Supplied information:

----

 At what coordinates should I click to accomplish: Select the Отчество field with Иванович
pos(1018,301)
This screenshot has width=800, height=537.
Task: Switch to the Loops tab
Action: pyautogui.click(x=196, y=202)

----

Exercise requirements: The records above are to be copied out exactly, line for line.

Expected answer:
 At what coordinates should I click to accomplish: Select the Отчество field with Иванович
pos(1018,301)
This screenshot has width=800, height=537.
Task: Switch to the Loops tab
Action: pyautogui.click(x=196, y=202)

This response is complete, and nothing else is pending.